Here's how I managed to get tesseract working in a FloydHub notebook.
First, we open a terminal in a FloydHub instance and type:
root@floydhub:/floyd/home# sudo apt install tesseract-ocr
root@floydhub:/floyd/home# sudo apt install libtesseract-dev
If this doesn't work (as indeed it didn't, may case) we'll be getting:
E: Unable to locate package tesseract-ocr
So let's get going. First, let's find which Ubuntu release we're running on. We'll go back to root with cd ~ and type:
root@floydhub# sudo vi /etc/apt/sources.list
The first line of that file will read: "deb http:// archive.ubuntu.com/ubuntu xenial main restricted".
Currently, 'xenial' (or whatever is there) designates the Ubuntu release running on floydhub.
We'll go to https://github.com/tesseract-ocr/tesseract/wiki and look for the relevant link for that Ubuntu release, found under Ubuntu - PPA / packages from notesalexp.org.

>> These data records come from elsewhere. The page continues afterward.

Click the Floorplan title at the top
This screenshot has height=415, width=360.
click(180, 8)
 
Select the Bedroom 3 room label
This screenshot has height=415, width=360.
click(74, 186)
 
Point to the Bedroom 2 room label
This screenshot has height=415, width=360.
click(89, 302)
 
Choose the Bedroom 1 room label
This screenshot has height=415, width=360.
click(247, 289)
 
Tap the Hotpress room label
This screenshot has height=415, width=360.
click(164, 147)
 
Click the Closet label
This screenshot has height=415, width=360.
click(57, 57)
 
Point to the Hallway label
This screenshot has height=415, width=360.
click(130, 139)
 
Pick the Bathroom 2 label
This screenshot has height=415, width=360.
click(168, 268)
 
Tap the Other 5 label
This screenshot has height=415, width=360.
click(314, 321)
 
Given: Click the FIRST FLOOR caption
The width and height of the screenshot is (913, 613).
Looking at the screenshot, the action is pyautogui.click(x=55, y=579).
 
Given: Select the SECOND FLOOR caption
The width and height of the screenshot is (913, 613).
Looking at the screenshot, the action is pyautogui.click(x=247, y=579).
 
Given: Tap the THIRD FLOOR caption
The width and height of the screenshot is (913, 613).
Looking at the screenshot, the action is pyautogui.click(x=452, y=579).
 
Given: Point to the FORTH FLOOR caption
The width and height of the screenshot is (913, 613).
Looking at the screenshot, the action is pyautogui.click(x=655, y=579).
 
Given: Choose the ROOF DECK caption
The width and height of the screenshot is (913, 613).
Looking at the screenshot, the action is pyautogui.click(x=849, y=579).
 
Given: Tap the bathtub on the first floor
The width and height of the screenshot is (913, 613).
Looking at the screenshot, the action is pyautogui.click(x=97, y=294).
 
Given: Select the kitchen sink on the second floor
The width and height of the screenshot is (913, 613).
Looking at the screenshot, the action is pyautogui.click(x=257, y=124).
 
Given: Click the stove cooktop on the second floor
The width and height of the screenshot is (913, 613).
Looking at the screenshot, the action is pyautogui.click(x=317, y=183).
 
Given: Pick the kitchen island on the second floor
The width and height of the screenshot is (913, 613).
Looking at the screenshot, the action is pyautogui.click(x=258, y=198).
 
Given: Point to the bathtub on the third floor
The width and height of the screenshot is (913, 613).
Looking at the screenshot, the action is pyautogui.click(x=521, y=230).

Following that link, we'll find the command line to add the right tesseract repository. In my case (ie, xenial), it was:
root@floydhub# sudo add-apt-repository ppa:alex-p/tesseract-ocr
Then we update with:
root@floydhub# sudo apt-get update
Now we can finally go back to the beginning and install tesseract with:
root@floydhub# sudo apt install tesseract-ocr
root@floydhub# sudo apt install libtesseract-dev
This will allow us to run tesseract commands in the terminal. To interact with tesseract from inside the notebook, we'll need to also install pytesseract:
root@floydhub# pip3 install pytesseract
Now we're ready for some code (see https://pypi.org/project/pytesseract/ for documentation):
from PIL import Image
im = Image.open('my_image.png')
print(pytesseract.image_to_string(im, lang='eng')) # string parsing
print(pytesseract.image_to_boxes(im, lang='eng')) # bounding box parsing
I hope this helps others.